Но рассмотрим то влияние, которое может произвести у нас Одиссея отдельно на каждого. Во-первых, она подействует на пишущую нашу братию, на сочинителей наших. Она возвратит многих к свету, проведя их, как искусный лоцман, сквозь сумятицу и мглу, нанесенную неустроенными, не организовавшимися писателями. Она снова напомнит нам всем, в какой бесхитростной простоте нужно возсоздавать природу, как уяснять всякую мысль до ясности почти ощутительной, в каком уравновешенном спокойствии должна изливаться речь наша. Она вновь даст почувствовать всем нашим писателям ту старую истину, которую век мы должны помнить и которую всегда позабываем, а именно: по тех пор не приниматься за перо, пока всё в голове не установится в такой ясности и порядке, что даже ребенок в силах будет понять и удержать всё в памяти. Еще более, чем на самих писателей, Одиссея подействует на тех, которые еще готовятся в писатели и, находясь в гимназиях и университетах, видят перед собой еще туманно и неясно свое будущее поприще. Их она может навести с самого начала на прямой путь, избавив от лишнего шатания по кривым закоулкам, по которым натолкались изрядно их предшественники.

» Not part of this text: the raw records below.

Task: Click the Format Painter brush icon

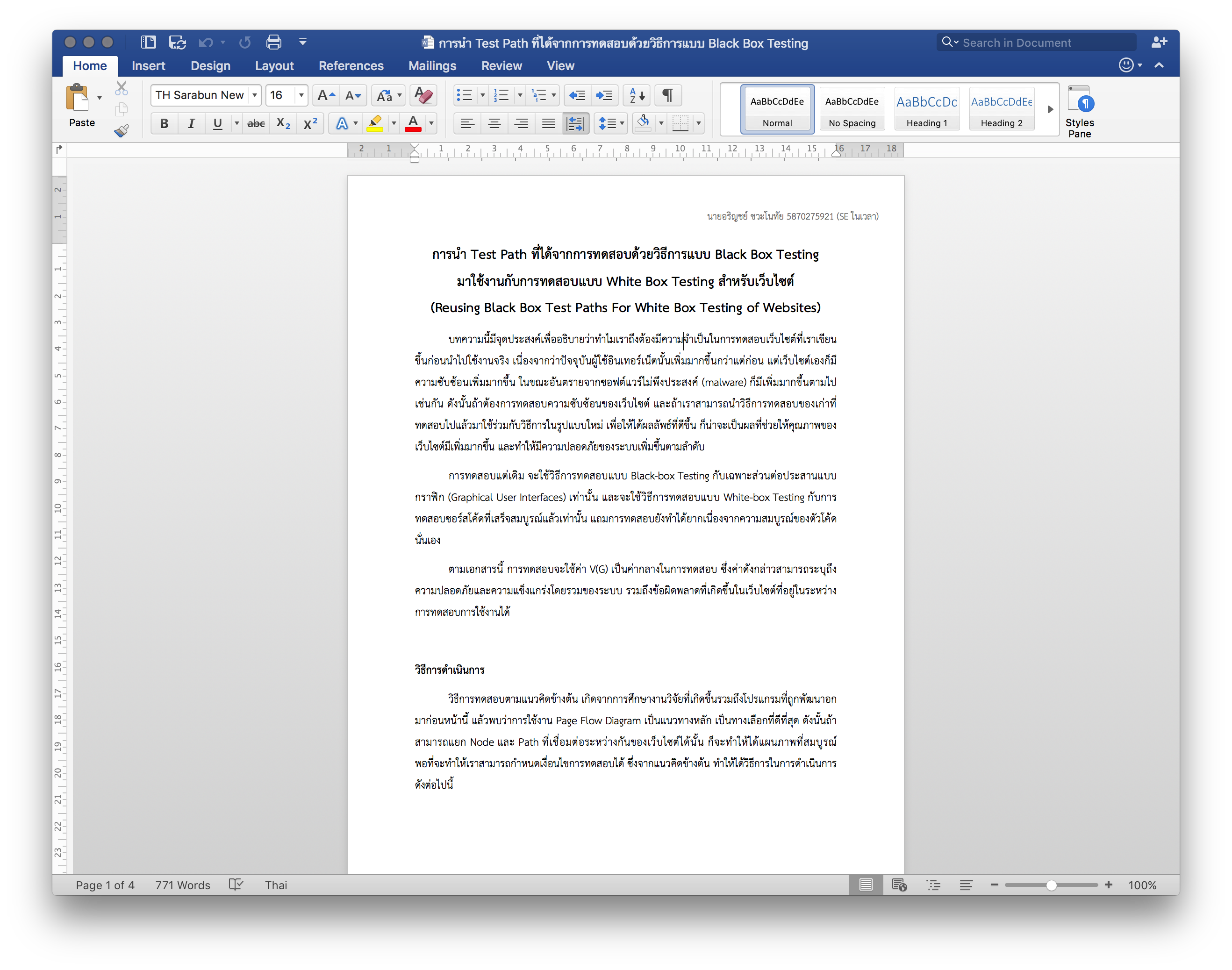Action: tap(122, 131)
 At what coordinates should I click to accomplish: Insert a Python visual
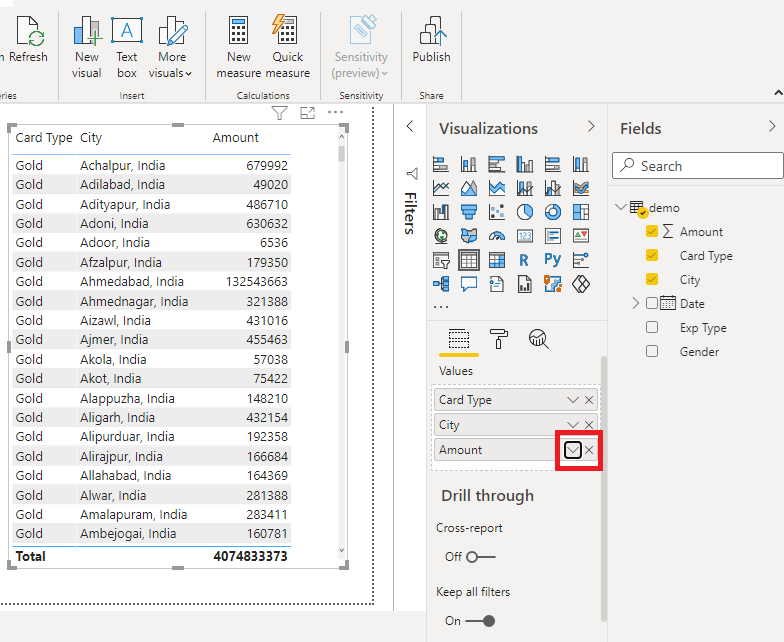[553, 260]
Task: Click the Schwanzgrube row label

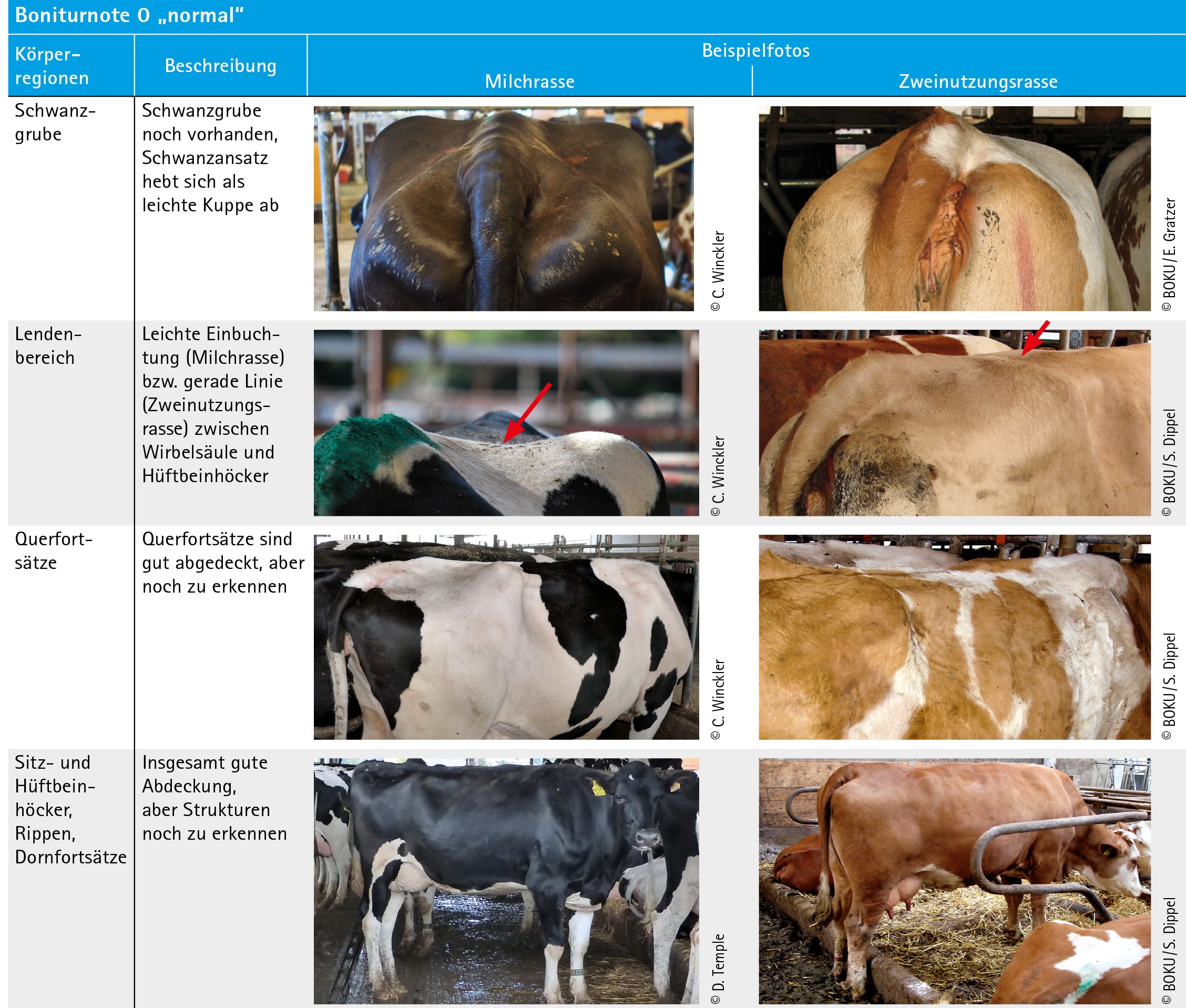Action: tap(55, 123)
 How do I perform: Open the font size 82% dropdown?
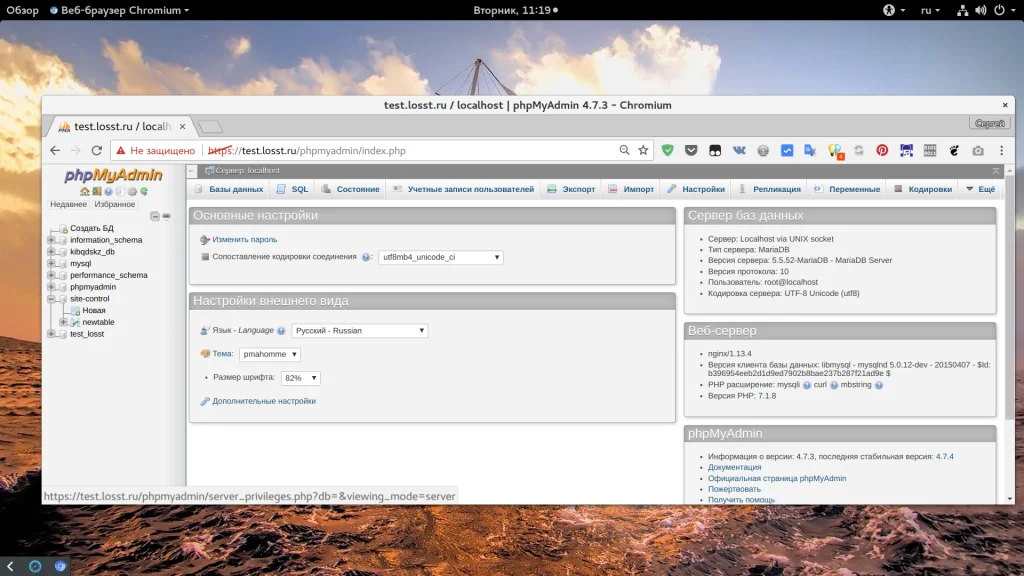[300, 378]
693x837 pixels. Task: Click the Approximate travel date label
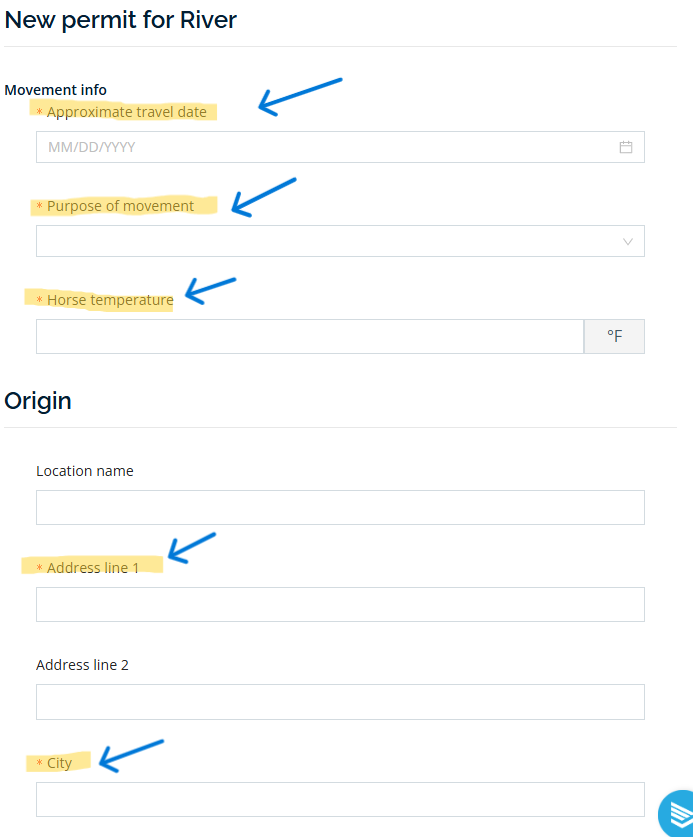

Во-вторых, Одиссея подействует на вкус и на развитие эстетического чувства. Она освежит критику. Критика устала и запуталась от разборов загадочных произведений новейшей литературы, с горя бросилась в сторону и, уклонившись от вопросов литературных, понесла дичь. По поводу Одиссеи может появиться много истинно дельных критик, тем более, что вряд ли есть на свете другое произведение, на которое: можно было бы взглянуть с таких многих сторон, как на Одиссею. Я уверен, что толки, разборы, рассуждения, замечания и мысли, ею возбужденные, будут раздаваться у нас в журналах в продолжение многих лет. Читатели будут от этого не в убытке: критики не будут ничтожны. Для них потребуется много перечесть, оглянуть вновь, перечувствовать и перемыслить; пустой верхогляд не найдется даже, что и сказать об Одиссее.